When Cloudflare has an outage, the repercussions are felt everywhere. Some of the internet’s biggest websites rely on the service to stay online.
If you’ve never heard of Cloudflare, you’re not alone.
The cloud delivery network acts as the intermediary between you and what you’re browsing.
It’s a cloud delivery network that helps keep a larger portion of the web connected, acting as the intermediary between you and what you’re browsing. Ironically, one of the things it’s designed to do is stop big traffic spikes from crashing entire websites — which is exactly the kind of error that happened to it in a high-profile outage in November 2025.
The troubles weren’t over after that. A tweak to its firewall to circumvent a software vulnerability led to even more blips during the early hours of Dec. 5.
Each ripple effect has the potential to take down everything from Facebook to YouTube to ChatGPT.
Here’s what we know about the recent outages and how it works.
➡️ Jump to a section:
• Is the December 2025 outage linked to a cyberattack?
• What caused the November 2025 outage?
• What websites have been impacted?
• Why does a Cloudflare problem take down so many sites?
• Is this kind of outage common?
• What’s Cloudflare’s backstory?
• What else should I know about Cloudflare?
Is the December 2025 outage linked to a cyberattack?
Cloudflare says no. Internal teams temporarily disabled some features to fix a security vulnerability, leading to a chain reaction of outages. It was fixed in about an hour.
“It was not an attack,” Cloudflare CTO Dane Knecht wrote on X. “Root cause was disabling some logging to help mitigate this week’s React CVE.” The company will share a full analysis when it has all the details.
Most of the US was still asleep, but the news made headlines in Europe as Zoom, LinkedIn and other outages hit during the beginning of the Dec. 5 work day.

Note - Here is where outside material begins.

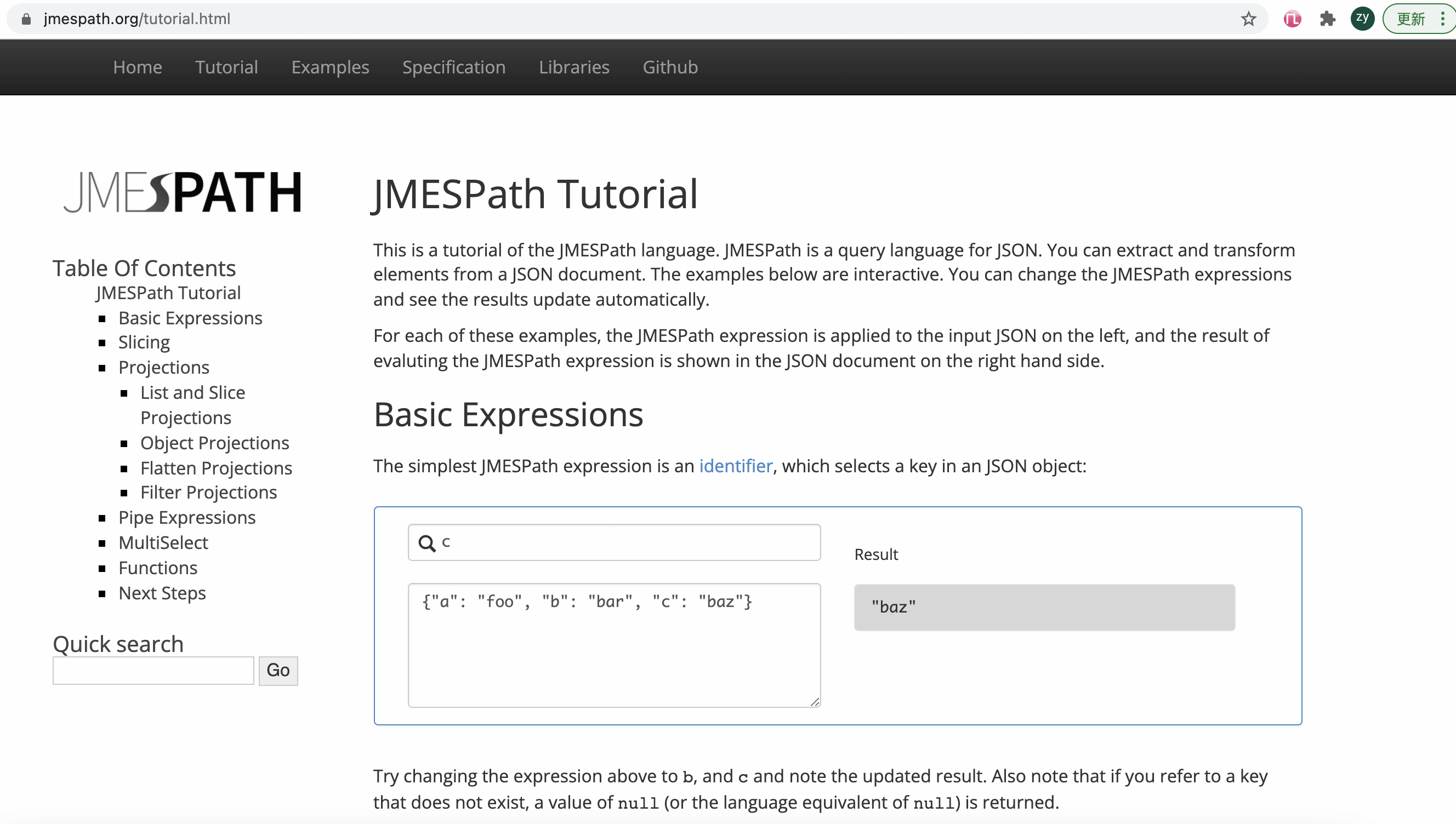
Task: Open the Examples navigation item
Action: point(330,67)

What caused the November 2025 outage?
On Nov. 18, Cloudflare reported a “spike in unusual traffic” to one of its services, causing some sites to experience issues. It’s still in the process of mitigating the errors, and once things are back up and running, the company said in a statement, it’ll turn its attention to investigating why this happened.
It’s brought in a third party to help look into the problem. About two hours after the issue was first reported, websites were back up and running.

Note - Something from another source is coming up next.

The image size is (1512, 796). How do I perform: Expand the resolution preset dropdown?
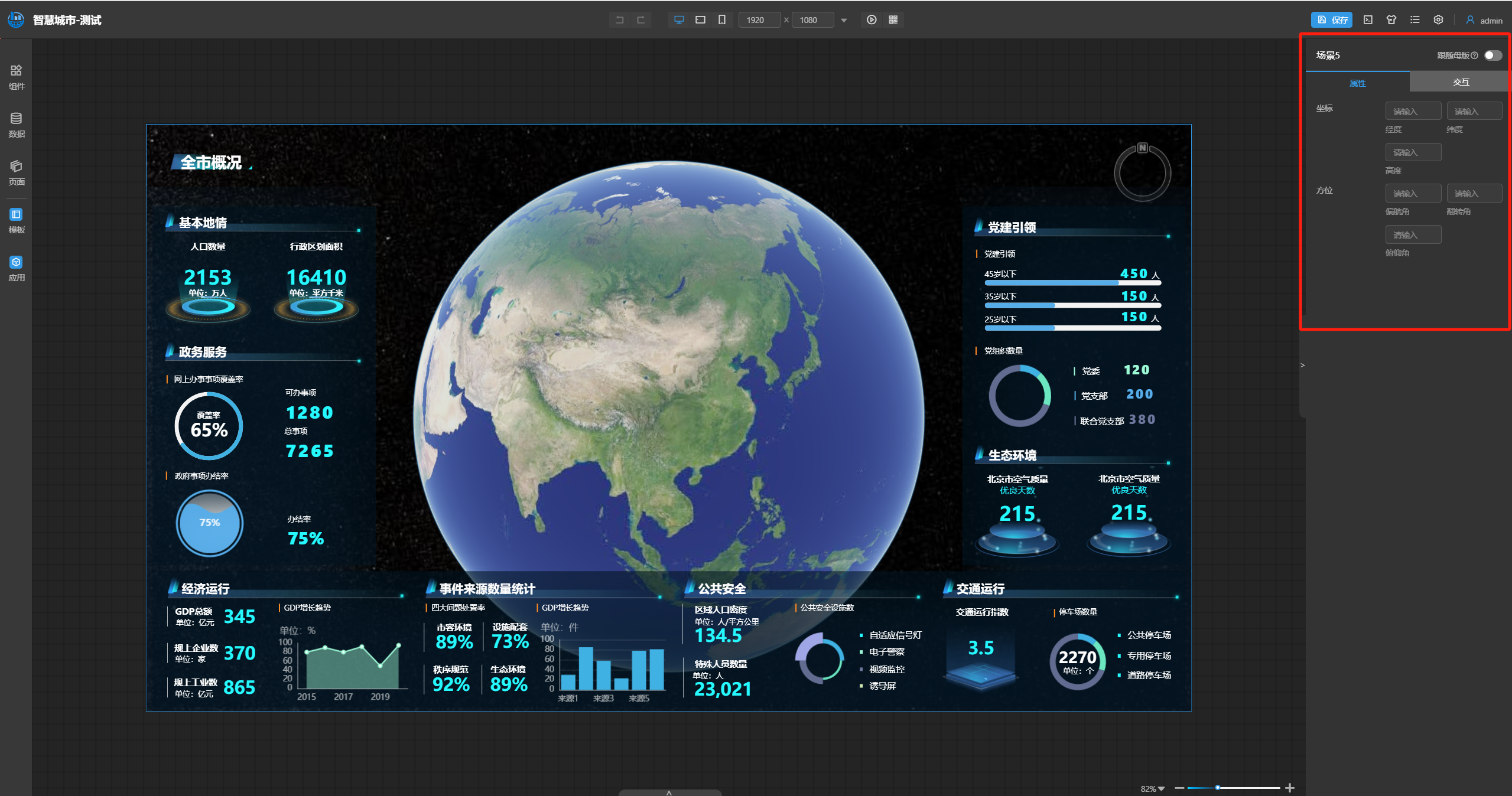pyautogui.click(x=844, y=21)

“A fix has been implemented and we believe the incident is now resolved,” the company stated on its blog.
What websites have been impacted?
Here are some of the largest sites that have gone offline because of Cloudflare outages.
- Amazon Web Services (AWS)
- Canva
- Claude
- Cloudflare
- DownDetector
- Doordash
- Grindr
- OpenAI (ChatGPT)
- Spotify
- Uber
- X
- YouTube
- Zoom
Many smaller sites run on AWS servers, or use Cloudflare directly that could also be impacted. For example, in the November blip took the Pittsburgh Tribune-Review and NJ Transit sites offline, too.
Why does a Cloudflare problem take down so many sites?
Cloudflare has more than 200,000 customers, so when it experiences a blip, so do all of them.
The service is incredibly popular among businesses, garnering a reputation for strong cybersecurity protections and high speeds, plus a pretty comprehensive free tier subscription that brings people in.
Is this kind of outage common?
Despite its reputation as a reliable network, Cloudflare has experienced a few high-profile outages of varying degrees over the years.
Earlier this year, an error in credential management took down the service.
In July 2019, it blamed Verizon and Noction for fragile infrastructure that caused a string of outages throughout its system. Since then, a misconfiguration took sites down in 2020, there was a network disruption in 2022, a few incidents occurred in 2023 and servers were hit with a disruption in 2024.
What’s Cloudflare’s backstory?
With a market cap of over $73 million, the 14-year-old Silicon Valley firm is all about routing web traffic. The network management company runs physical servers that store website data and help users get connected online.
In other words, Cloudflare sits as the middleman between you and the site you’re visiting. Its two main offerings — a cloud delivery network and a domain name system — act like a switchboard, where you tell the browser where you want to go, and then Cloudflare makes the connection through its network.
It also offers web security services. Because it sits between a website and its visitors, it can intercept cyberattacks before they get to the site. For example, it offers DDoS protection to stop attacks stemming from an influx of malicious visitors intending to crash a website and provides CAPTCHA services.
What else should I know about Cloudflare?
Cloudflare recently made headlines for changing its block on AI web crawling from “optional” to “default.” In an effort to protect original content, the company said, the change now requires websites to manually grant access to bots.
That presents a problem for LLMs. The models learn from constantly scraping data across the web and now, the many sites running on Cloudflare have to take the extra step to let them in.
One day before the November outage, Cloudflare also announced a major AI acquisition. The company will buy machine learning platform Replicate to add AI options for backend developers.